NG101 Gene Therapy for Age-Related Macular Degeneration

Recruiting at 4 trial locations

Overseen ByGisuk Chang, Pharm.D.

Age: 18+

Sex: Any

Trial Phase: Phase 1 & 2

Sponsor: Neuracle Genetics, Inc

Must be taking: Anti-VEGF injections

Must not be taking: Anticoagulant therapy

Disqualifiers: Diabetes, Glaucoma, Retinal detachment, others

No Placebo GroupAll trial participants will receive the active study treatment (no placebo)

What You Need to Know Before You Apply

What is the purpose of this trial?

This trial tests a new gene therapy called NG101 to determine its safety and effectiveness for individuals with wet age-related macular degeneration (wAMD), a condition that causes vision loss. The treatment involves a one-time injection into the eye, with three different dosage levels under evaluation. Ideal participants have been diagnosed with wAMD and have received anti-VEGF injections, a common treatment for this condition, in the past six months. The goal is to identify a potential new treatment that could improve or stabilize vision in those affected by wAMD. As a Phase 1 trial, this research focuses on understanding how the treatment works in people, offering participants the opportunity to be among the first to receive this innovative therapy.

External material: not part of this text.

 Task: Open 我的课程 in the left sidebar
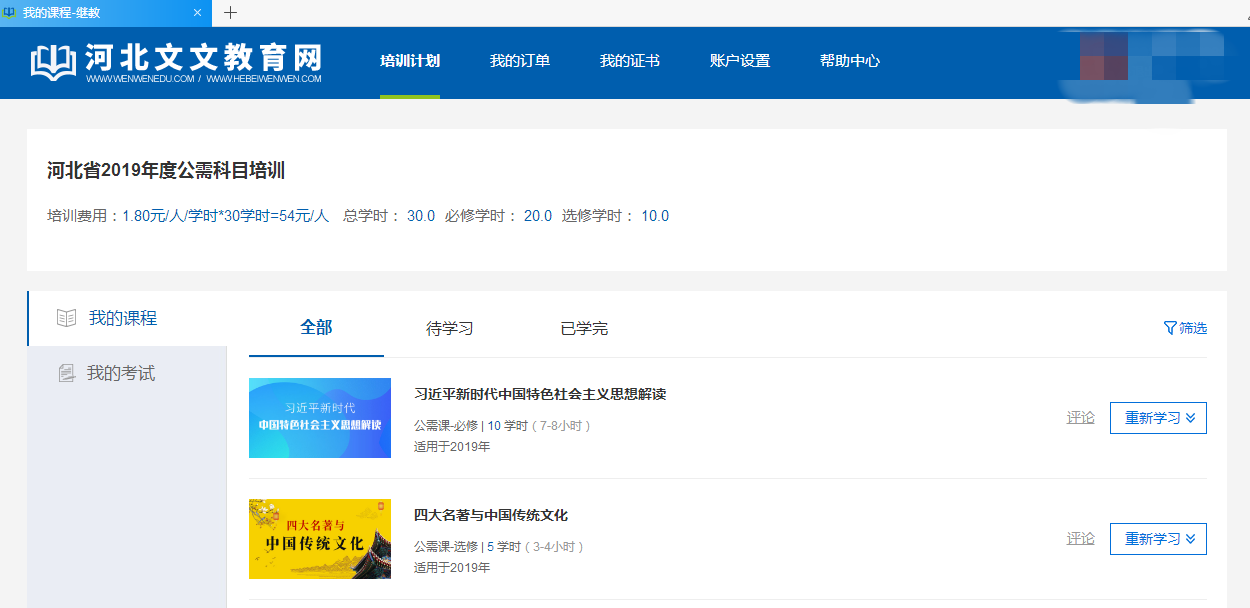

Will I have to stop taking my current medications?

The trial requires that you stop taking any anticoagulant therapy (blood thinners) that is medically necessary at least 2 weeks before the NG101 injection, except for low-dose aspirin used for prevention.

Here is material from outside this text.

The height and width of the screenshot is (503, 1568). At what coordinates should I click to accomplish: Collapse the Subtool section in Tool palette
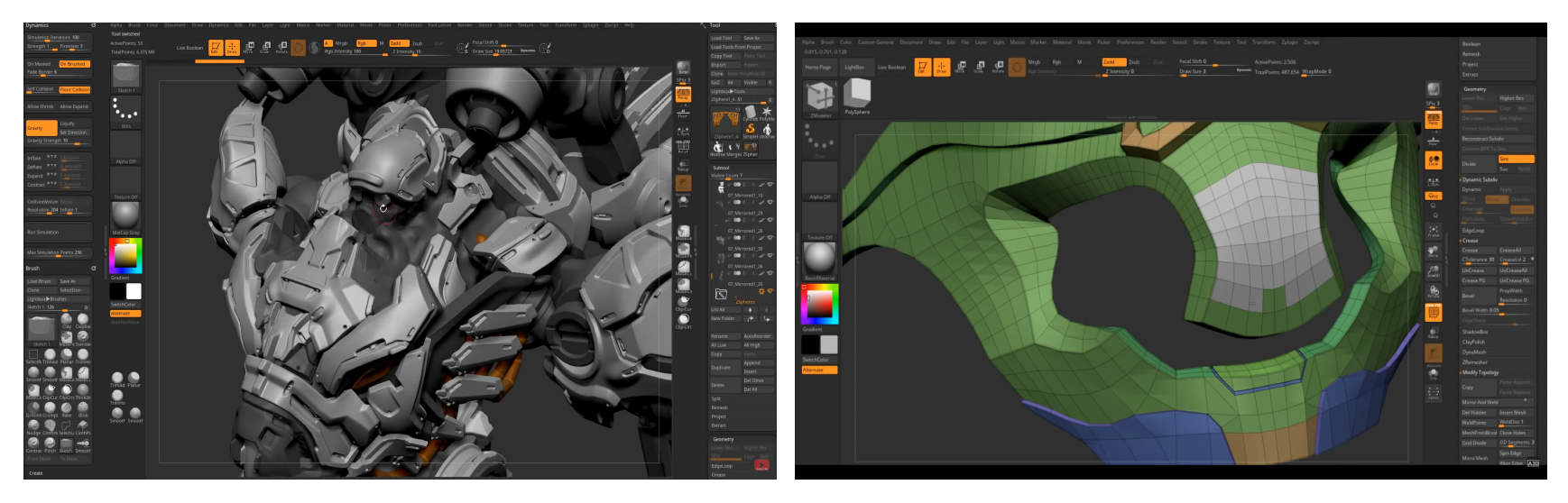click(722, 168)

Is there any evidence suggesting that this trial's treatments are likely to be safe?

Research has shown that NG101 gene therapy, tested for wet age-related macular degeneration (wAMD), has a good safety record in early trials. So far, no side effects directly linked to the drug have been reported, suggesting that people tolerate the treatment well. Some serious side effects have occurred, but these also appeared in patients who received a placebo (a treatment with no active ingredients), indicating they might not be related to NG101.

Before human testing, lab studies also supported the safety of NG101. These studies demonstrated that the treatment could be safe and effective. NG101 uses a virus to deliver a gene that helps block a protein called VEGF, which plays a role in wAMD. This method has been safe in early trials, giving researchers hope about its safety in people.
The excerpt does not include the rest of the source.